• _What you should do_
Give again, word for word, the line holding "You are a GUI" and every line after it through the end of the data below. Omit pictures.

• _Records for processing_
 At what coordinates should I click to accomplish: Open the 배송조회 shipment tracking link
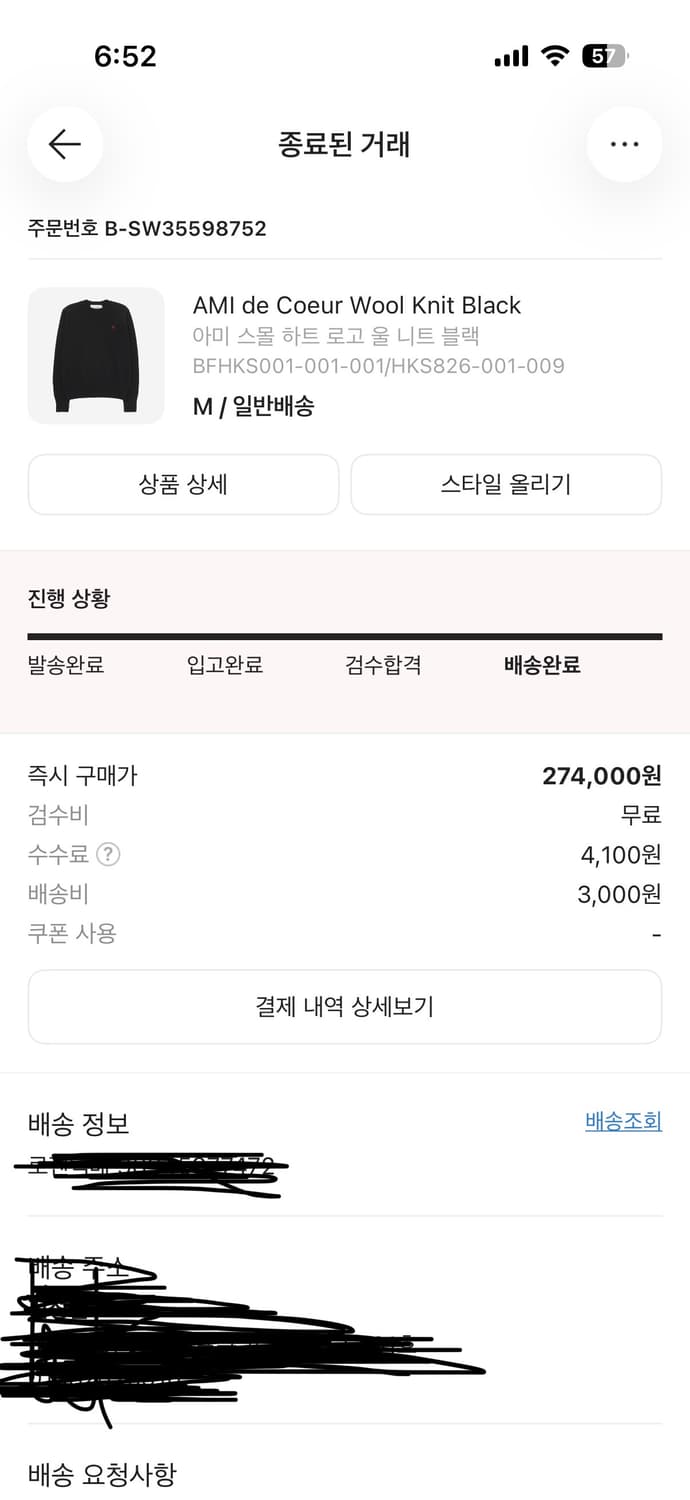coord(623,1121)
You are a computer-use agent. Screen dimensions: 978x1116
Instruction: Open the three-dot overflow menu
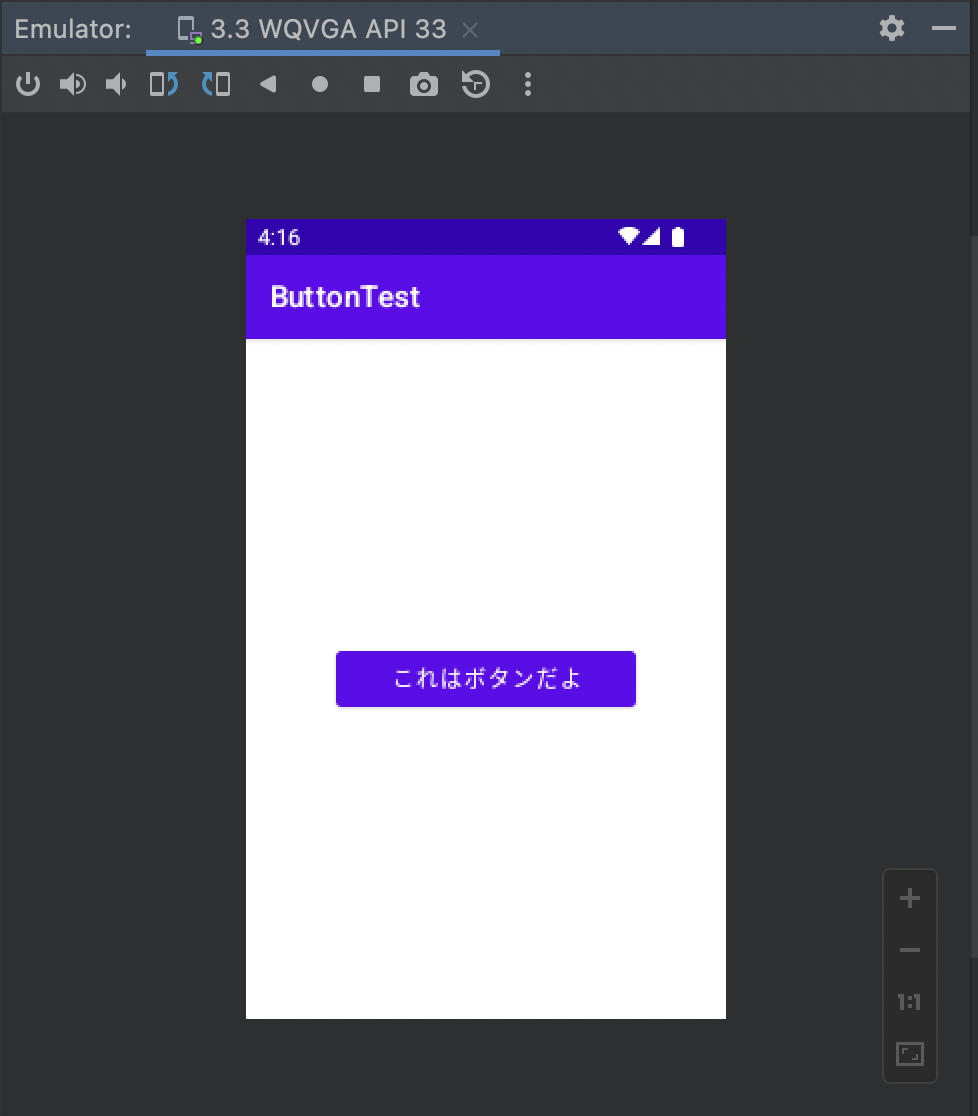(527, 84)
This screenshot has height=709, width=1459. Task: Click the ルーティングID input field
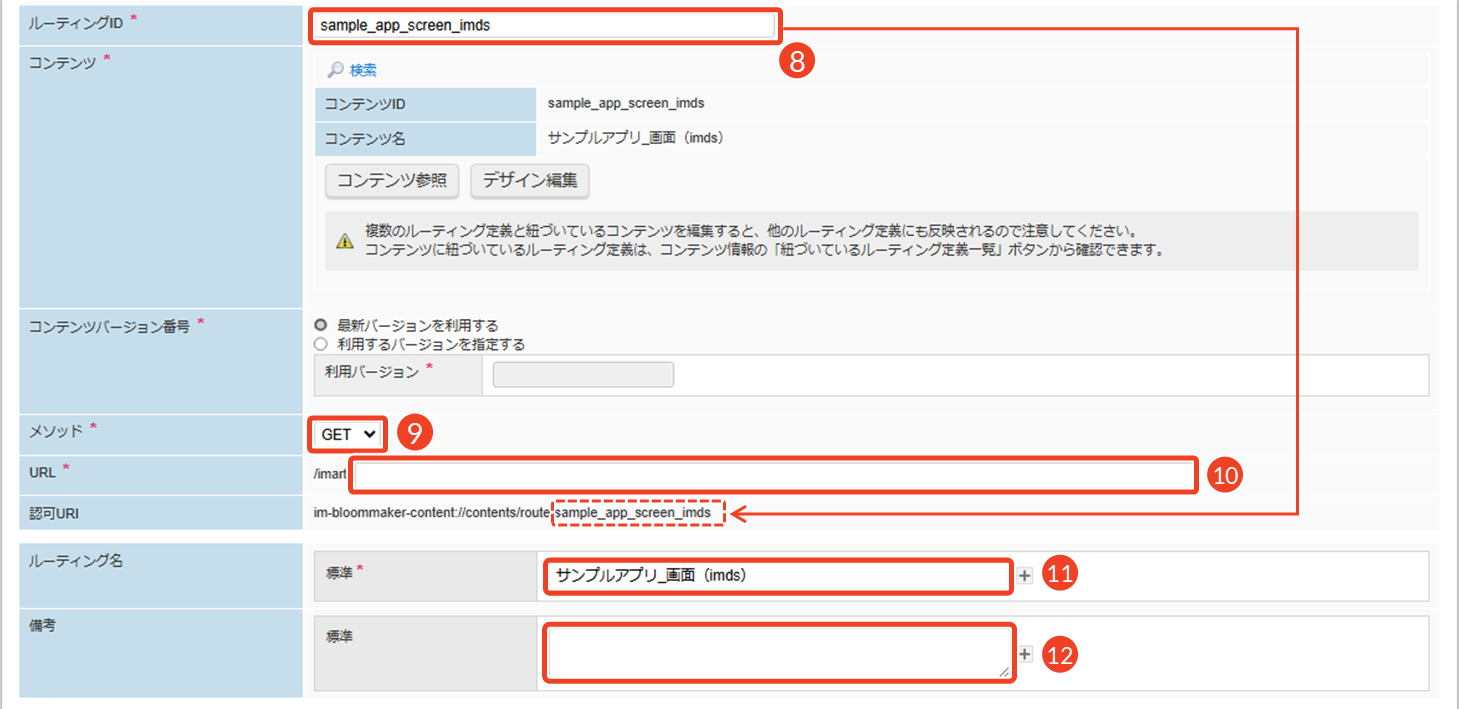545,26
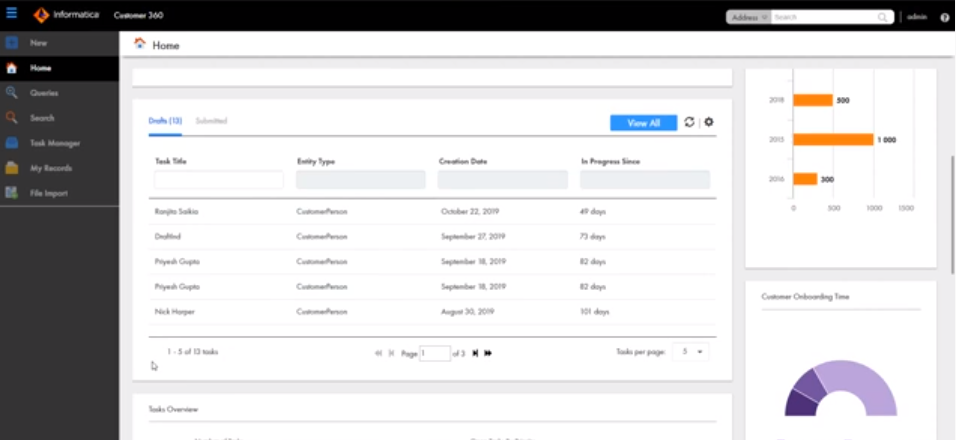The image size is (956, 440).
Task: Click the New icon in sidebar
Action: coord(12,43)
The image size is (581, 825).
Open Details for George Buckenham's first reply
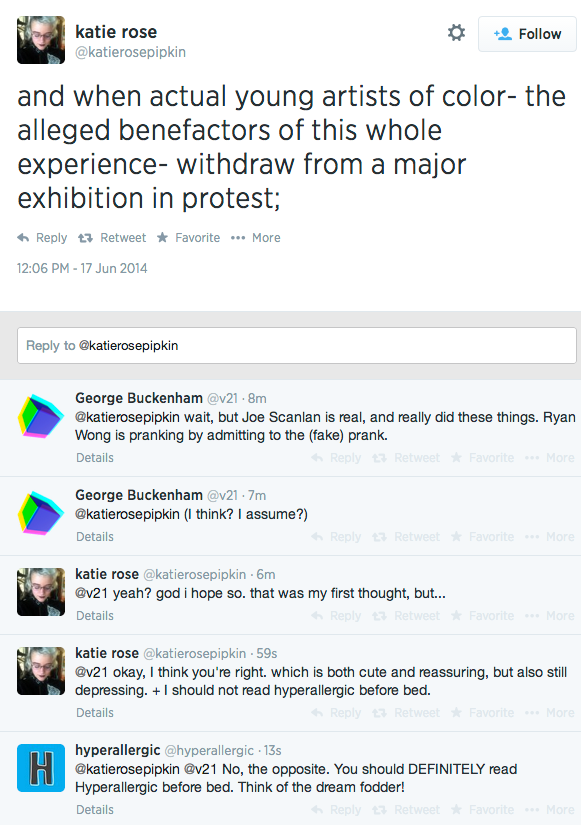(x=94, y=457)
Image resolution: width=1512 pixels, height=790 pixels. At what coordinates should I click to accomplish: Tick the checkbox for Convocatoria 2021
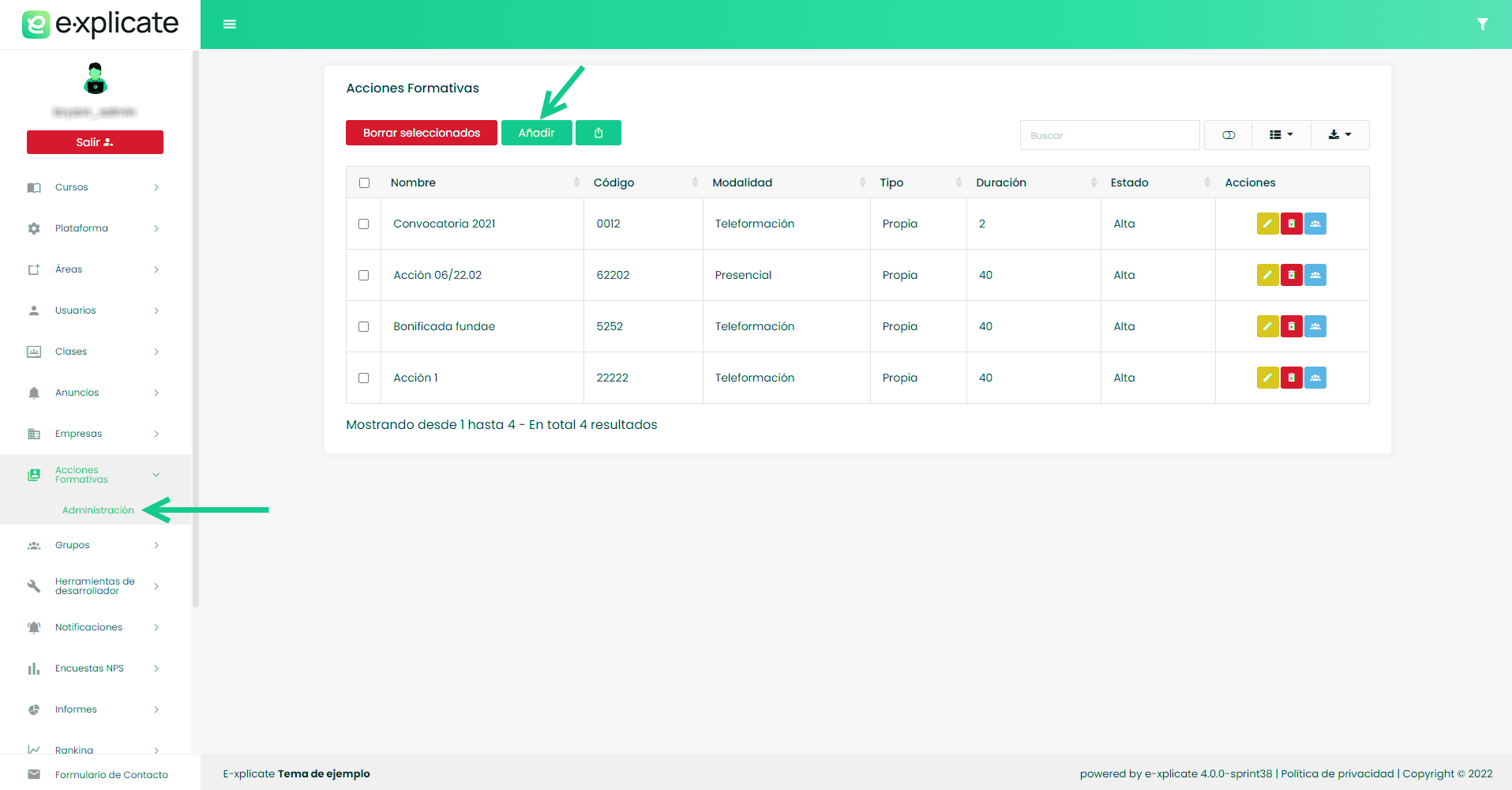364,224
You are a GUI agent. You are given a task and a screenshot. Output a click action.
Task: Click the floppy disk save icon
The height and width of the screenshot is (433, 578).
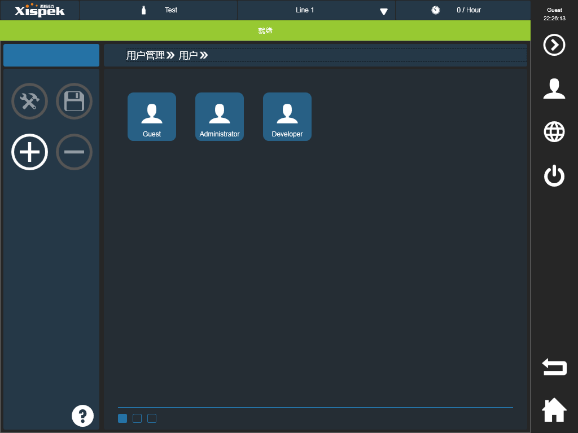(x=74, y=101)
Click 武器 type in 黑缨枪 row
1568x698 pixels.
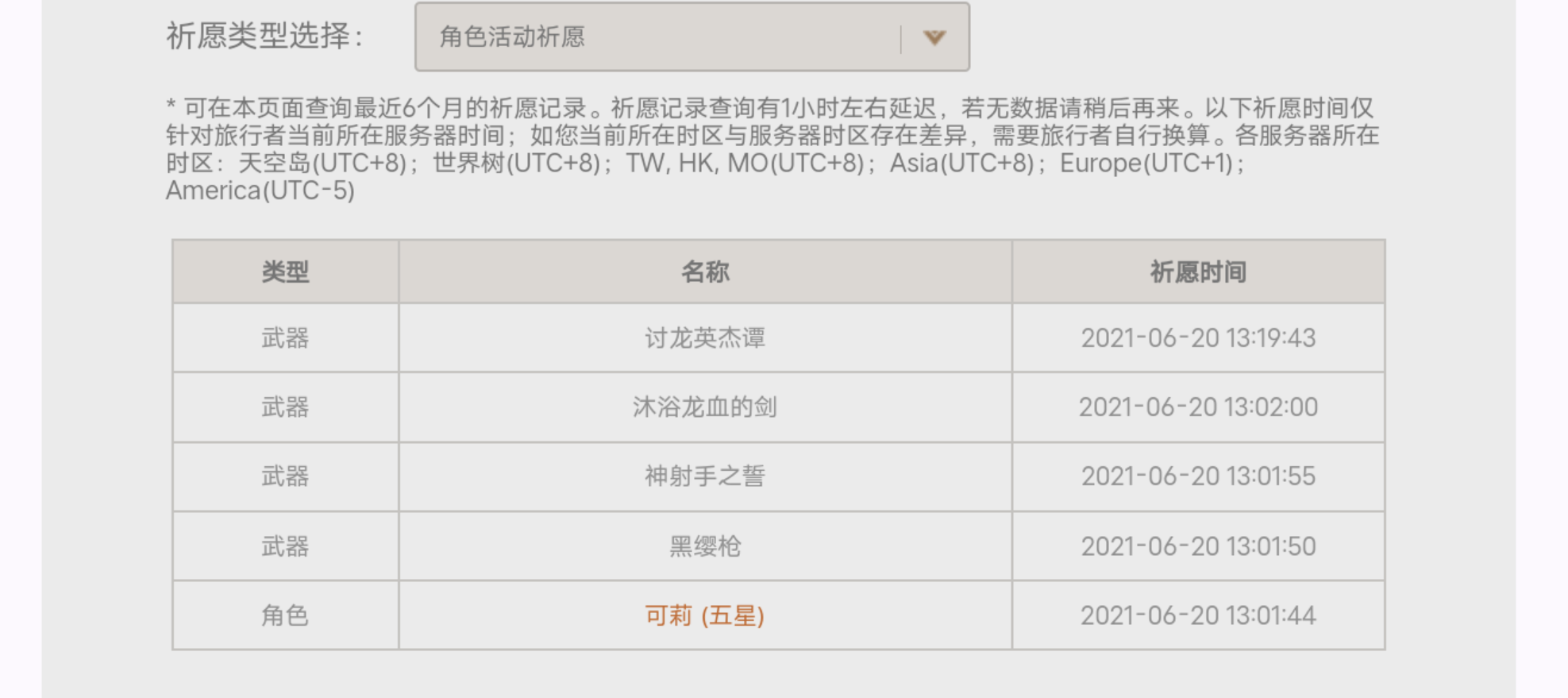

• _Response area_
You are a GUI agent. You are given a task and a screenshot. Output a click action.
Task: Click the floppy disk save icon
The height and width of the screenshot is (433, 578).
(x=74, y=101)
Click 武器 type in 黑缨枪 row
1568x698 pixels.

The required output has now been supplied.